Problem to work on:
Return each of the following lines unchanged, character for character.

======== Records shown ========

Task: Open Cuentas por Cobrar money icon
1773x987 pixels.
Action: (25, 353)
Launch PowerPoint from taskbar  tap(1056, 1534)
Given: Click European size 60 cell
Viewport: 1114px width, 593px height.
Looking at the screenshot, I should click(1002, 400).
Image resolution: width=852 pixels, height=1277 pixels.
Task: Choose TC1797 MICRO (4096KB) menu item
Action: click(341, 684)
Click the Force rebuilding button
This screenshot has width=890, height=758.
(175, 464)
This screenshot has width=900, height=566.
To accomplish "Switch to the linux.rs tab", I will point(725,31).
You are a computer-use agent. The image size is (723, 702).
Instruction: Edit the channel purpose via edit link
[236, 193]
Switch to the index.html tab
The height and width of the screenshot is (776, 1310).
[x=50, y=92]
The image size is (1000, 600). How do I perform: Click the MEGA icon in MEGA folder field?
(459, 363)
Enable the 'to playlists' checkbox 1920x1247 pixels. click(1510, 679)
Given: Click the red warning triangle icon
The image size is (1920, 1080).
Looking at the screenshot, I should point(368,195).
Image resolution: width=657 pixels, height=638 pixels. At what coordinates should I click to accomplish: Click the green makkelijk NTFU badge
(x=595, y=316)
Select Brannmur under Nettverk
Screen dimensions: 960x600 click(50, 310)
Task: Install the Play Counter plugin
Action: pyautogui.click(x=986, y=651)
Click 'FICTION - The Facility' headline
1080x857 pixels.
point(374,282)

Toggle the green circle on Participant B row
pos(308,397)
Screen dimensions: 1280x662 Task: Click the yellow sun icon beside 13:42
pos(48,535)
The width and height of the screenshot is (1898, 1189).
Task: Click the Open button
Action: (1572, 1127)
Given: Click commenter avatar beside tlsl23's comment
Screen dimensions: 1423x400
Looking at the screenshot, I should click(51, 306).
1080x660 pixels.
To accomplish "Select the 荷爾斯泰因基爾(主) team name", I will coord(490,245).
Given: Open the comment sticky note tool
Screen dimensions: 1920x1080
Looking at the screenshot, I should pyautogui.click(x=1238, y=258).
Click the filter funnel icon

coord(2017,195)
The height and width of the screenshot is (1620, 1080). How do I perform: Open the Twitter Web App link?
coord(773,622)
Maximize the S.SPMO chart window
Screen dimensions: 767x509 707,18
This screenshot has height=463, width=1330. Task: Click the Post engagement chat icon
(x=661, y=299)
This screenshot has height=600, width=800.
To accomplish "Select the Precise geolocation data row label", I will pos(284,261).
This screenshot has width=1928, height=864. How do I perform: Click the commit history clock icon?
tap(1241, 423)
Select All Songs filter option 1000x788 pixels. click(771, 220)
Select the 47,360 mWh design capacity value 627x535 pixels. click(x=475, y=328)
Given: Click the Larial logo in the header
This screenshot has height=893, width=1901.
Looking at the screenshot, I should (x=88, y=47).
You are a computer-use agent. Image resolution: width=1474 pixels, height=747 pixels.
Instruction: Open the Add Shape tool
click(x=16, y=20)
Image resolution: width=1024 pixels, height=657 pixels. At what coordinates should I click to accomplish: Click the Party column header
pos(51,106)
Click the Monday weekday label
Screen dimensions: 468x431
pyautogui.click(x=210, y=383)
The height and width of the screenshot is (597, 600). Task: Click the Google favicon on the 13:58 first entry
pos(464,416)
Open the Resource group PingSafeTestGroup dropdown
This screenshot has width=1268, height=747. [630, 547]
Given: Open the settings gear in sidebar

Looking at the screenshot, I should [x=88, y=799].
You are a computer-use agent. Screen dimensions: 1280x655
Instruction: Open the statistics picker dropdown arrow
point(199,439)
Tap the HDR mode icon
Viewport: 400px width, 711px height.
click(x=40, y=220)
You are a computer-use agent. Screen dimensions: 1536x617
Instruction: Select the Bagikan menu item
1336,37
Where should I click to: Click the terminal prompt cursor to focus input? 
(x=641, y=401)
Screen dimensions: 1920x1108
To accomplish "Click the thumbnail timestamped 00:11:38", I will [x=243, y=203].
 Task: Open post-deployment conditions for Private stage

========

Expected answer:
Task: Open Cuentas por Cobrar money icon
1773x987 pixels.
Action: (25, 353)
Launch PowerPoint from taskbar  tap(1056, 1534)
Given: Click European size 60 cell
Viewport: 1114px width, 593px height.
Looking at the screenshot, I should click(1002, 400).
Image resolution: width=852 pixels, height=1277 pixels.
Task: Choose TC1797 MICRO (4096KB) menu item
Action: click(341, 684)
Click the Force rebuilding button
This screenshot has width=890, height=758.
(175, 464)
This screenshot has width=900, height=566.
To accomplish "Switch to the linux.rs tab", I will point(725,31).
You are a computer-use agent. The image size is (723, 702).
Instruction: Edit the channel purpose via edit link
[236, 193]
Switch to the index.html tab
The height and width of the screenshot is (776, 1310).
[x=50, y=92]
The image size is (1000, 600). How do I perform: Click the MEGA icon in MEGA folder field?
(459, 363)
Enable the 'to playlists' checkbox 1920x1247 pixels. click(1510, 679)
Given: Click the red warning triangle icon
The image size is (1920, 1080).
Looking at the screenshot, I should point(368,195).
Image resolution: width=657 pixels, height=638 pixels. At what coordinates should I click to accomplish: Click the green makkelijk NTFU badge
(x=595, y=316)
Select Brannmur under Nettverk
Screen dimensions: 960x600 click(50, 310)
Task: Install the Play Counter plugin
Action: pyautogui.click(x=986, y=651)
Click 'FICTION - The Facility' headline
1080x857 pixels.
point(374,282)

Toggle the green circle on Participant B row
pos(308,397)
Screen dimensions: 1280x662 Task: Click the yellow sun icon beside 13:42
pos(48,535)
The width and height of the screenshot is (1898, 1189).
Task: Click the Open button
Action: (1572, 1127)
Given: Click commenter avatar beside tlsl23's comment
Screen dimensions: 1423x400
Looking at the screenshot, I should click(51, 306).
1080x660 pixels.
To accomplish "Select the 荷爾斯泰因基爾(主) team name", I will coord(490,245).
Given: Open the comment sticky note tool
Screen dimensions: 1920x1080
Looking at the screenshot, I should pyautogui.click(x=1238, y=258).
Click the filter funnel icon

coord(2017,195)
The height and width of the screenshot is (1620, 1080). How do I perform: Open the Twitter Web App link?
coord(773,622)
Maximize the S.SPMO chart window
Screen dimensions: 767x509 707,18
This screenshot has height=463, width=1330. Task: Click the Post engagement chat icon
(x=661, y=299)
This screenshot has height=600, width=800.
To accomplish "Select the Precise geolocation data row label", I will pos(284,261).
This screenshot has width=1928, height=864. How do I perform: Click the commit history clock icon?
tap(1241, 423)
Select All Songs filter option 1000x788 pixels. click(771, 220)
Select the 47,360 mWh design capacity value 627x535 pixels. click(x=475, y=328)
Given: Click the Larial logo in the header
This screenshot has height=893, width=1901.
Looking at the screenshot, I should (x=88, y=47).
You are a computer-use agent. Image resolution: width=1474 pixels, height=747 pixels.
Instruction: Open the Add Shape tool
click(x=16, y=20)
Image resolution: width=1024 pixels, height=657 pixels. At what coordinates should I click to accomplish: Click the Party column header
pos(51,106)
Click the Monday weekday label
Screen dimensions: 468x431
pyautogui.click(x=210, y=383)
The height and width of the screenshot is (597, 600). Task: Click the Google favicon on the 13:58 first entry
pos(464,416)
Open the Resource group PingSafeTestGroup dropdown
This screenshot has width=1268, height=747. [630, 547]
Given: Open the settings gear in sidebar

Looking at the screenshot, I should [x=88, y=799].
You are a computer-use agent. Screen dimensions: 1280x655
Instruction: Open the statistics picker dropdown arrow
point(199,439)
Tap the HDR mode icon
Viewport: 400px width, 711px height.
click(x=40, y=220)
You are a computer-use agent. Screen dimensions: 1536x617
Instruction: Select the Bagikan menu item
1336,37
Where should I click to: Click the terminal prompt cursor to focus input? 
(x=641, y=401)
Screen dimensions: 1920x1108
To accomplish "Click the thumbnail timestamped 00:11:38", I will [x=243, y=203].
 Task: Open post-deployment conditions for Private stage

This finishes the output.